I took the text from RFC2630 Abstract, didn't check the later ones in
that much detail to find out the changes since sections... :)

> There follow a few more sections with other bells and whistles
> leading to RFC 5652.

Yes, but I do not think we need any of those bells and whistles. 

> Besides, even if the later RFCs are (mostly) *backward compatible*
> with RFC 2315, they may still be adding useful stuff. This is just
> speculation on my part, not actual knowledge.

The PKCS#7 has been used to just put together buch of certificates and
send them to other end in format that other ends certificate library
can easily parse, and then take the certificates out from the PKCS#7
container and use them to validate the certificate used in the
authentication. This is how it was used in IKEv1 and this is how I
expect it to be used in IKEv2.

I.e. it was mostly what we now have with the certificate bundle, but
that ASN.1 blob was sent inband and using different format. 

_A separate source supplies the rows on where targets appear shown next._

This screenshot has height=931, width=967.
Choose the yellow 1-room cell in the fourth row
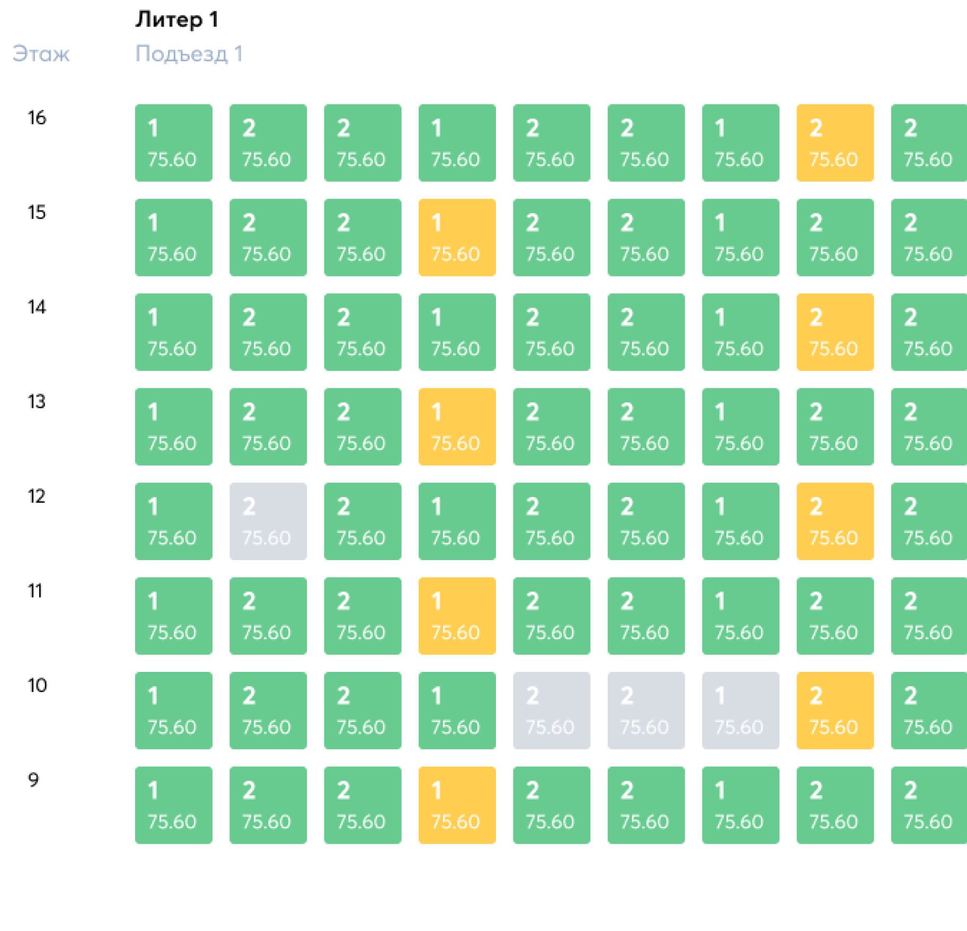click(457, 427)
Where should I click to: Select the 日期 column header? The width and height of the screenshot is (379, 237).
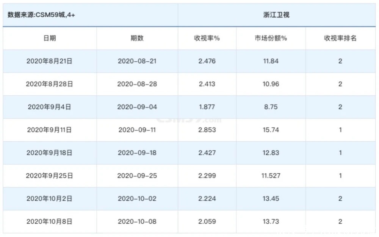point(50,38)
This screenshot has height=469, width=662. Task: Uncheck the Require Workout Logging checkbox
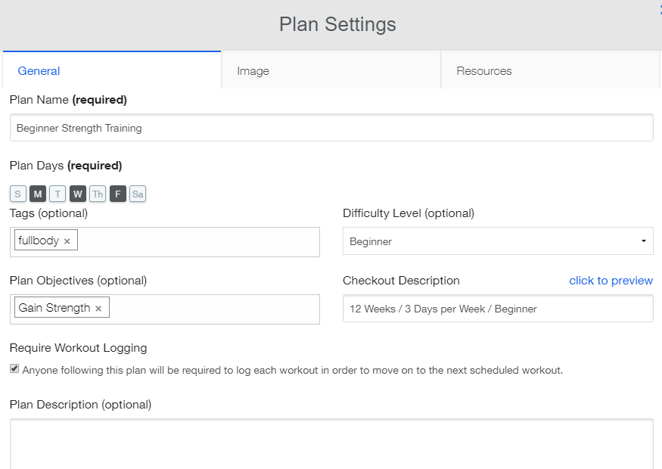[14, 369]
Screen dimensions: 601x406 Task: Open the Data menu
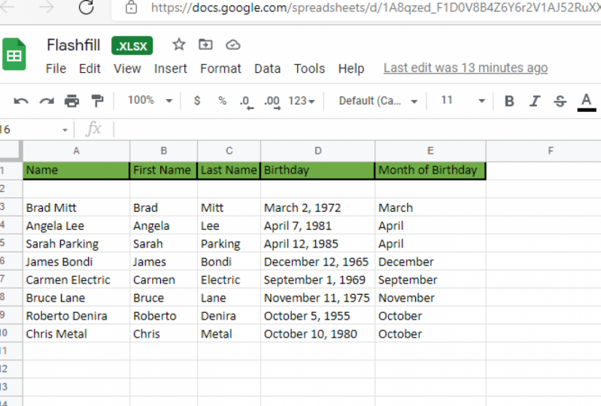[x=267, y=68]
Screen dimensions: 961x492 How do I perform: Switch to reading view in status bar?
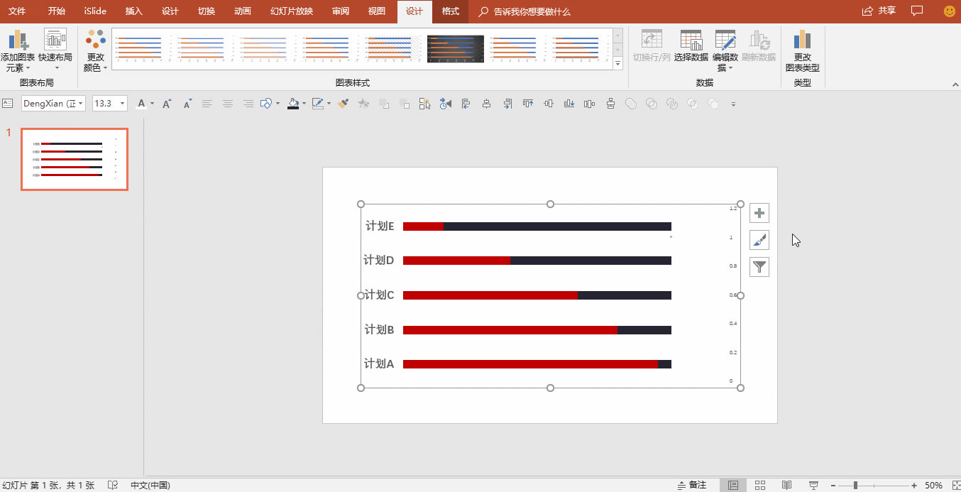click(786, 485)
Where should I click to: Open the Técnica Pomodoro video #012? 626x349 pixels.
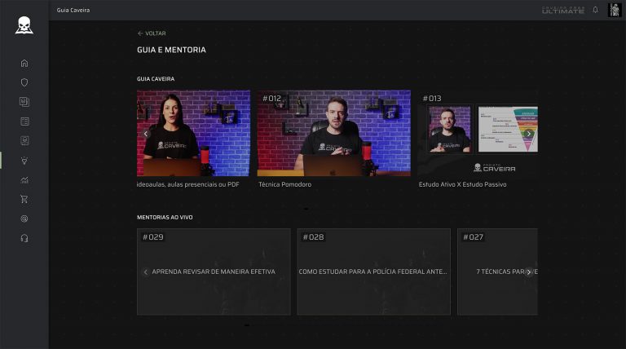click(333, 133)
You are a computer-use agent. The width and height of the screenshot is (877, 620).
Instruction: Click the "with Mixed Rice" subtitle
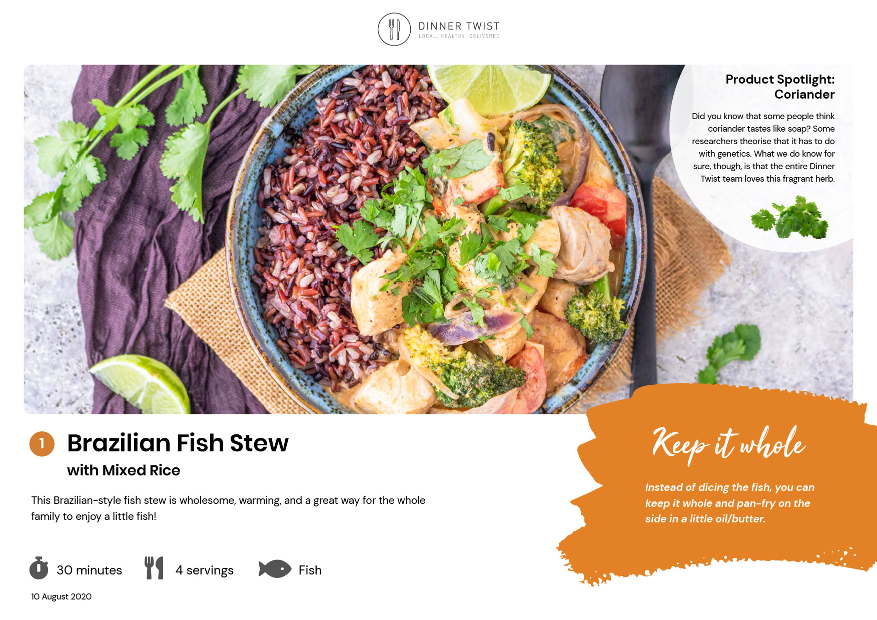coord(124,470)
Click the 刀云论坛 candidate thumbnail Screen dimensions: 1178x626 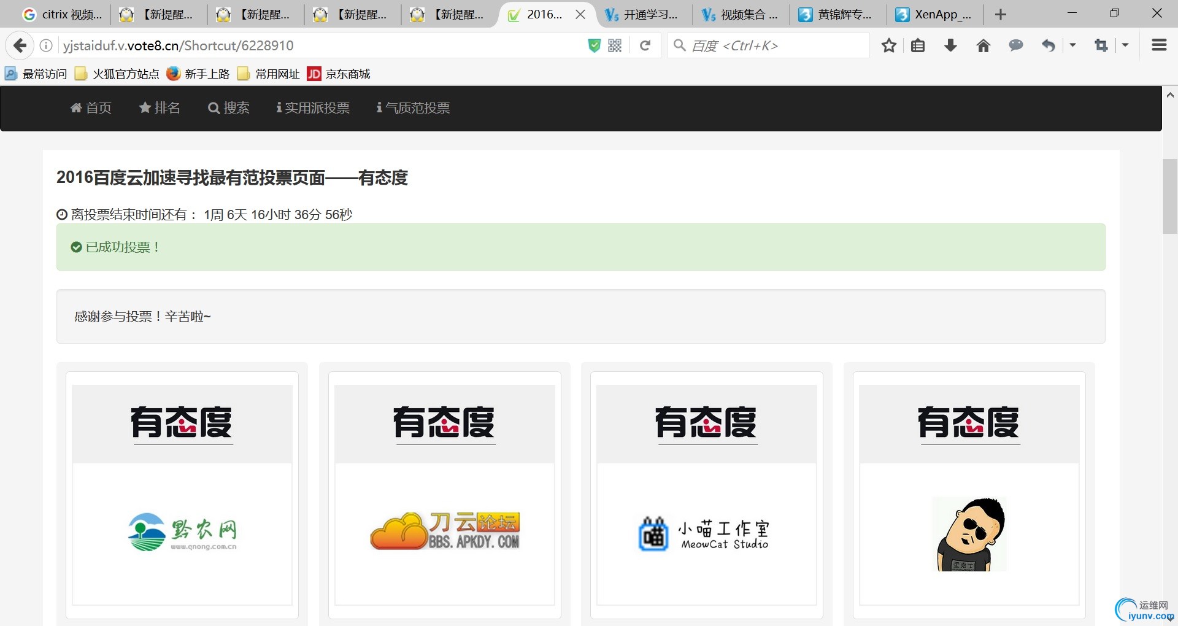(x=444, y=531)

In our IKEv1 code we just recursively went through the PKCS#7 blob and
added all certificate and CRLs we found from there to the certificate
manager and then tried to find suitable valid certificate based on the
ID. We never had any code to send those PKCS#7 wrapped blobs, but I do
remember that for some vendors that was almost the only format they
supported (for certificate chains).

My old isakmp test site seemed to have 26 connections using pkcs#7
format to send certs in from 5 different hosts.